> Selected extract
"""

III. Other Supposed Sources of our Idea of God's Existence.
Our proof that the idea of God's existence is a rational intuition will not be complete, until we show that attempts to account in other ways for the origin of the idea are insufficient, and require as their presupposition the very intuition which they would supplant or reduce to a secondary place. We claim that it cannot be derived from any other source than an original cognitive power of the mind.
1. Not from external revelation—whether communicated (a) through the Scriptures, or (b)through tradition; for, unless man had from another source a previous knowledge of the existence of a God from whom such a revelation might come, the revelation itself could have no authority for him.
(a) See Gillespie, Necessary Existence of God, 10; Ebrard, Dogmatik, 1:117; H. B. Smith, Faith and Philosophy, 18—“A revelation takes for granted that he to whom it is made has some knowledge of God, though it may enlarge and purify that knowledge.” We cannot prove God from the authority of the Scriptures, and then also prove the Scriptures from the authority of God. The very idea of Scripture as a revelation presupposes belief in a God who can make it. Newman Smyth, in New Englander, 1878:355—We cannot derive from a sun-dial our knowledge of the existence of a sun. The sun-dial presupposes the sun, and cannot be understood without previous knowledge of the sun. Wuttke, Christian Ethics, 2:103—“The voice of the divine ego does not first come to the consciousness of the individual ego from without; rather does every external revelation presuppose already this inner one; there must echo out from within man something kindred to the outer revelation, in order to its being recognized and accepted as divine.”
Fairbairn, Studies in Philos. of Relig. and Hist., 21, 22—“If man is dependent on an outer revelation for his idea of God, then he must have what Schelling happily termed ‘an original atheism of consciousness.’ Religion cannot, in that case, be rooted in the nature of man—it must be implanted from without.” Schurman, Belief in God, 78—“A primitive revelation of God could only mean that God had endowed man with the capacity of apprehending his divine original. This capacity, like every other, is innate, and like every other, it realizes itself only in the presence of appropriate conditions.”Clarke, Christian Theology, 112—“Revelation cannot demonstrate God's existence, for it must assume it; but it will manifest his existence and character to men, and will serve them as the chief source of certainty concerning him, for it will teach them what they could not know by other means.”
(b) Nor does our idea of God come primarily from tradition, for “tradition can perpetuate only what has already been originated” (Patton). If the knowledge thus handed down is the knowledge of a primitive revelation, then the argument just stated applies—that very revelation presupposed in those who first received it, and presupposes in those to whom it is handed down, some knowledge of a Being from whom such a revelation might come. If the knowledge thus handed down is simply knowledge of the results of the reasonings of the race, then the knowledge of God comes originally from reasoning—an explanation which we consider further on. On the traditive theory of religion, see Flint, Theism, 23, 338; Cocker, Christianity and Greek Philosophy, 86–96; Fairbairn, Studies in Philos. of Relig. and Hist., 14, 15; Bowen, Metaph. and Ethics, 453, and in Bib. Sac., Oct. 1876; Pfleiderer, Religionsphilos., 312–322.

"""

> Task A
Condense the paragraph of the extract on supposed sources of our idea of God's existence that begins "(b) Nor does our idea of God come primarily from tradition" into a short bulleted list that keeps its main points.
> Task B
For each statement below, decide whether the extract on supposed sources of our idea of God's existence agrees with it. Answer yes or no, and quote the words of the extract that settle it.
(i) The extract holds that God's existence can be proved from the authority of the Scriptures.
(ii) Fairbairn quotes Schelling's phrase "an original atheism of consciousness."
(iii) Clarke says that revelation will serve as the chief source of certainty concerning God.
> Task C
Proceed with the extract on supposed sources of our idea of God's existence, starting right after its last sentence.

> Dataset extract
"""

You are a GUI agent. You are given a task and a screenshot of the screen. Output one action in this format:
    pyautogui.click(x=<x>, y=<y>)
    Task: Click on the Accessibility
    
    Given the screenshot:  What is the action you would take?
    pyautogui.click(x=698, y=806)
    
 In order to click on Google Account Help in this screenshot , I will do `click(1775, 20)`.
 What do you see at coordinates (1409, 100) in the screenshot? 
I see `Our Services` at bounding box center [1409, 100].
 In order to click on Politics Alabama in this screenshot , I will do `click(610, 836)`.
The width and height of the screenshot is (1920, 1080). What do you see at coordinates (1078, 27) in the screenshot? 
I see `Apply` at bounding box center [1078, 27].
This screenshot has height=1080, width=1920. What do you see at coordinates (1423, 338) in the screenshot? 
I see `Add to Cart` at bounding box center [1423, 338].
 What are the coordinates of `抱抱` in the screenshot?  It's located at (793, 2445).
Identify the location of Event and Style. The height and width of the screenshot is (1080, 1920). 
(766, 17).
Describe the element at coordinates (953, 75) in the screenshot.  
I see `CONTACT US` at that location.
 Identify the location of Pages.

"""

> Task response A
- Tradition is not the primary source of our idea of God, because "tradition can perpetuate only what has already been originated" (Patton).
- If what is handed down is knowledge of a primitive revelation, the earlier argument applies: that revelation presupposes, in its first receivers and in those who inherit it, some knowledge of a Being from whom it could come.
- If what is handed down is only the results of the race's reasonings, then the knowledge of God comes originally from reasoning, an explanation taken up further on.
- Works cited on the traditive theory of religion: Flint, Cocker, Fairbairn, Bowen, and Pfleiderer.

> Task response B
(i) No: "We cannot prove God from the authority of the Scriptures, and then also prove the Scriptures from the authority of God."
(ii) Yes: "what Schelling happily termed ‘an original atheism of consciousness.’"
(iii) Yes: "will serve them as the chief source of certainty concerning him"

> Task response C
Similar answers must be returned to many common explanations of man's belief in God: “Primus in orbe deos fecit timor”; Imagination made religion; Priests invented religion; Religion is a matter of imitation and fashion. But we ask again: What caused the fear? Who made the imagination? What made priests possible? What made imitation and fashion natural? To say that man worships, merely because he sees other men worshiping, is as absurd as to say that a horse eats hay because he sees other horses eating it. There must be a hunger in the soul to be satisfied, or external things would never attract man to worship. Priests could never impose upon men so continuously, unless there was in human nature a universal belief in a God who might commission priests as his representatives. Imagination itself requires some basis of reality, and a larger basis as civilization advances. The fact that belief in God's existence gets a wider hold upon the race with each added century, shows that, instead of fear having caused belief in God, the truth is that belief in God has caused fear; indeed, “the fear of Jehovah is the beginning of wisdom” (Ps. 111:10).
2. Not from experience—whether this mean (a) the sense-perception and reflection of the individual (Locke), (b) the accumulated results of the sensations and associations of past generations of the race (Herbert Spencer), or (c) the actual contact of our sensitive nature with God, the supersensible reality, through the religious feeling (Newman Smyth).
The first form of this theory is inconsistent with the fact that the idea of God is not the idea of a sensible or material object, nor a combination of such ideas. Since the spiritual and infinite are direct opposites of the material and finite, no experience of the latter can account for our idea of the former.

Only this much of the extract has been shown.